## [TO DO]
Retype only the lines from the top of the records to the line with "Given: Click the Legend button", including that line but none of the pictures.

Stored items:
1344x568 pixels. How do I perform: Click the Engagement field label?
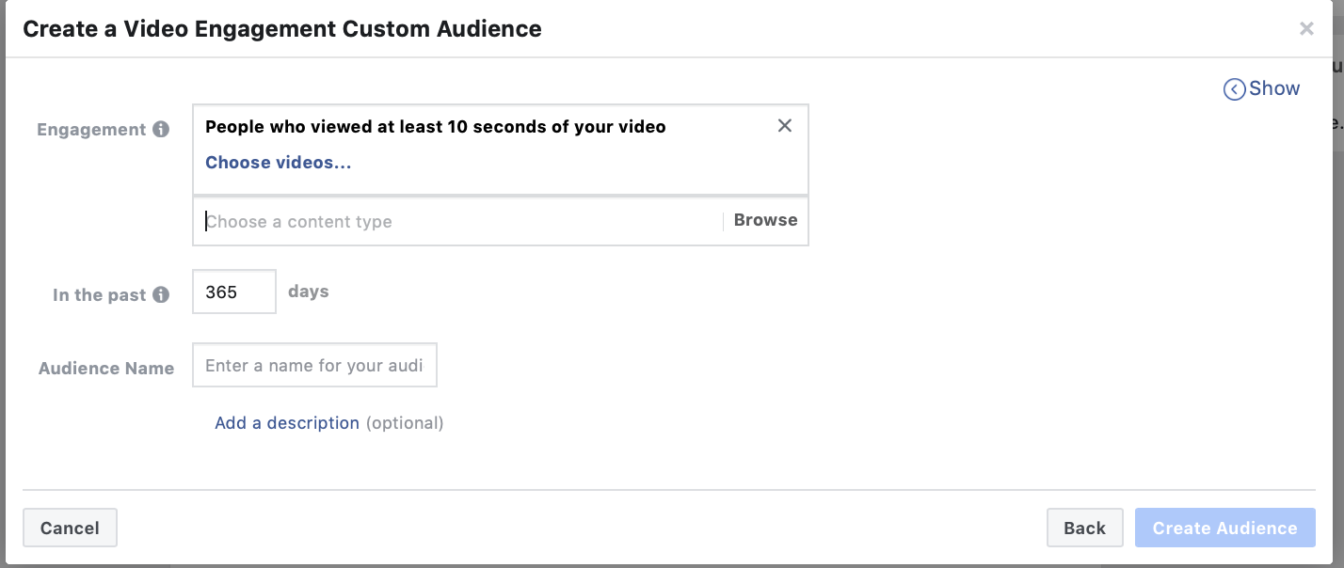[x=91, y=130]
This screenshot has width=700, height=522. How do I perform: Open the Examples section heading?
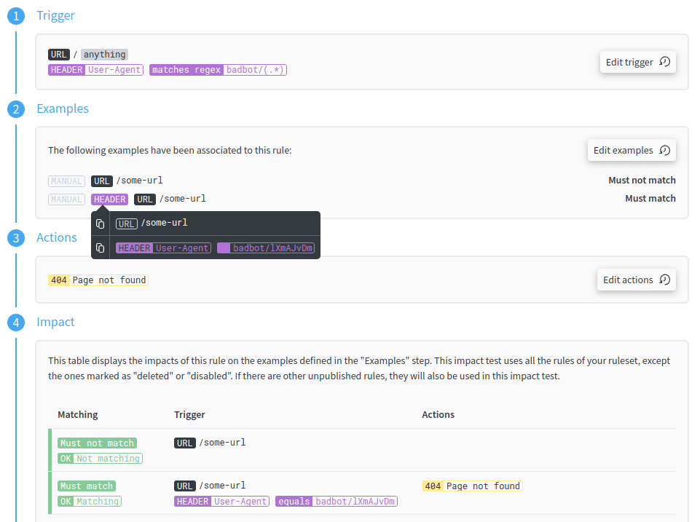tap(63, 108)
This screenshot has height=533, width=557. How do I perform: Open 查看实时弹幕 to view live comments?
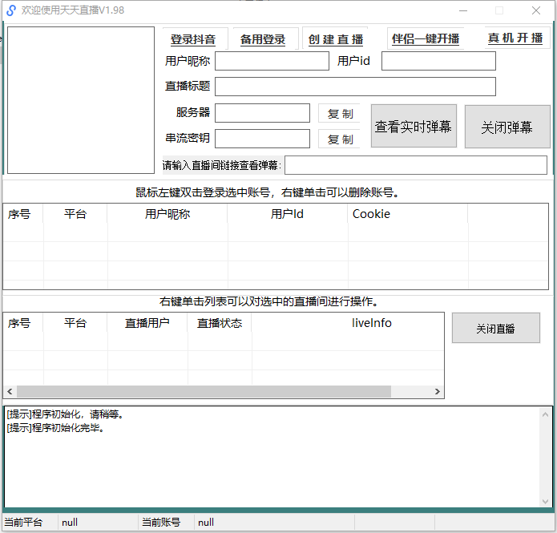pyautogui.click(x=414, y=127)
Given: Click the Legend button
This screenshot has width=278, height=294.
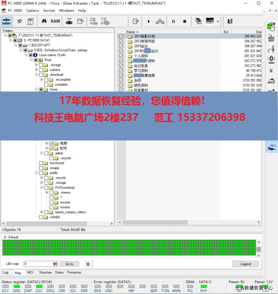Looking at the screenshot, I should pos(245,264).
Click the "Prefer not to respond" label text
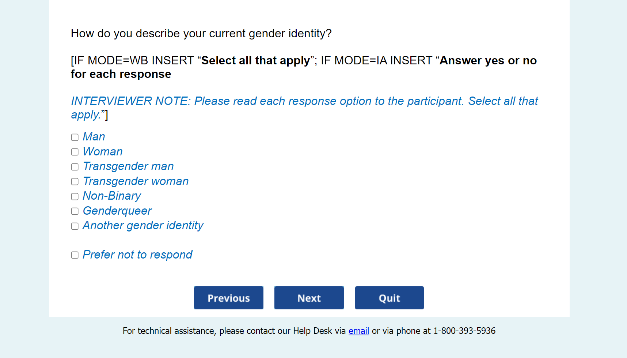This screenshot has height=358, width=627. 137,255
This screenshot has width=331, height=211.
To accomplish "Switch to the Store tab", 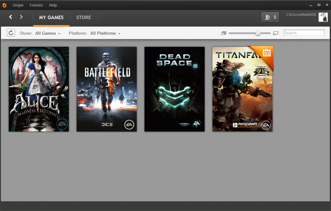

## [ANSWER SPACE]
1344x568 pixels. How do I perform: Click the Engagement field label?
[x=91, y=130]
This screenshot has width=700, height=522. How do I perform: Open the Examples section heading?
tap(63, 108)
This screenshot has height=533, width=557. How do I perform: Open 查看实时弹幕 to view live comments?
pyautogui.click(x=414, y=127)
Given: Click the Legend button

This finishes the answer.